Screenshot grounding data:
>>
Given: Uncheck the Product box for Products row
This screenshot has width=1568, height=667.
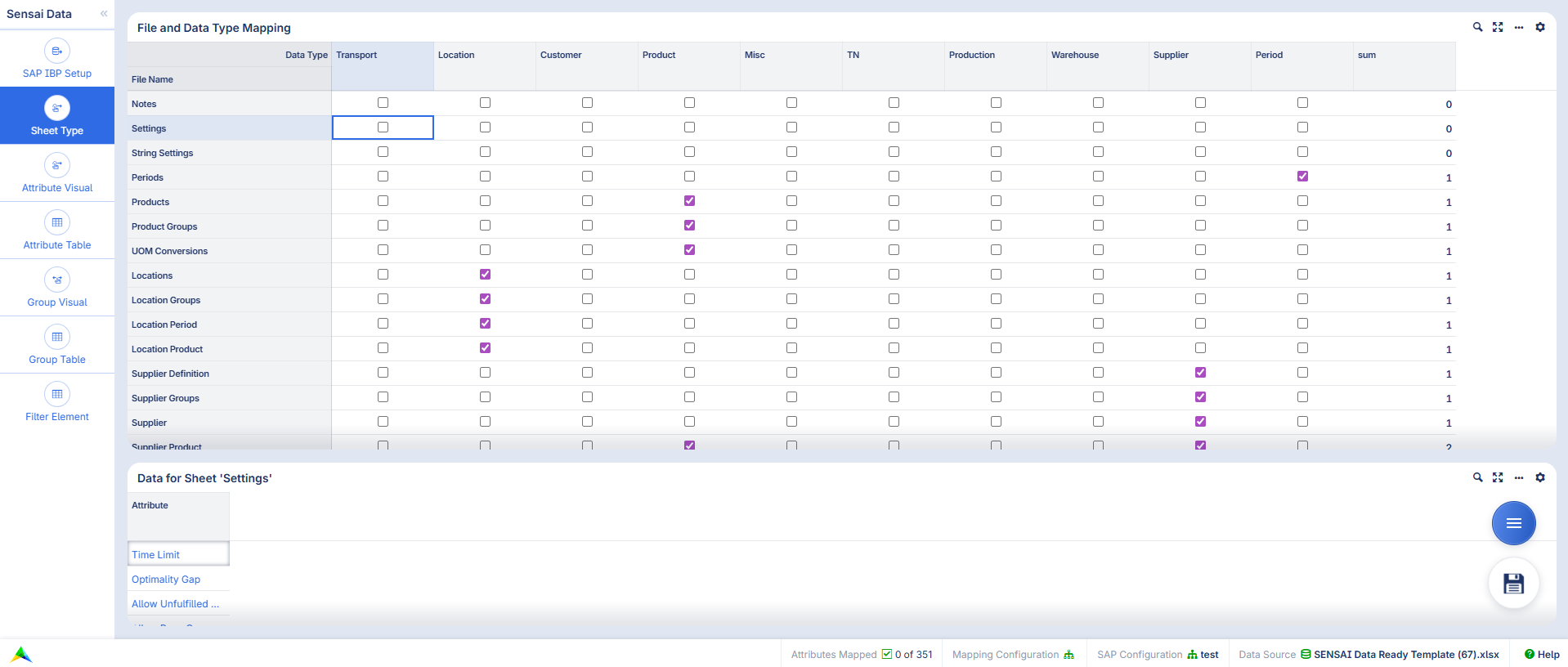Looking at the screenshot, I should [689, 201].
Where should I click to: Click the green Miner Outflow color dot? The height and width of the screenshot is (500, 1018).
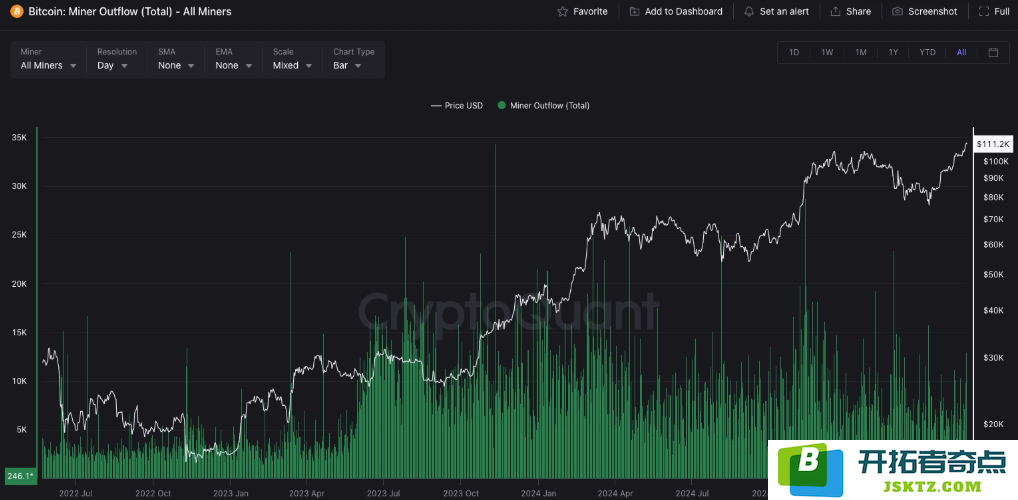[501, 105]
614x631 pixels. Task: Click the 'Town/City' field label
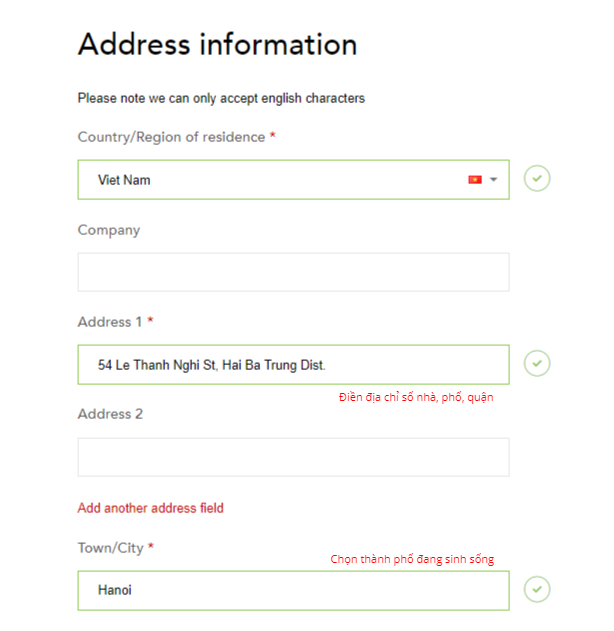pos(111,548)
<<
### Exercise
All the lines above should be reproduced exactly, and none of the pictures.

### Response
Given: Uncheck the Product box for Products row
This screenshot has width=1568, height=667.
Looking at the screenshot, I should [689, 201].
Where should I click to: Click the green Miner Outflow color dot? The height and width of the screenshot is (500, 1018).
[501, 105]
614x631 pixels. Task: Click the 'Town/City' field label
pos(111,548)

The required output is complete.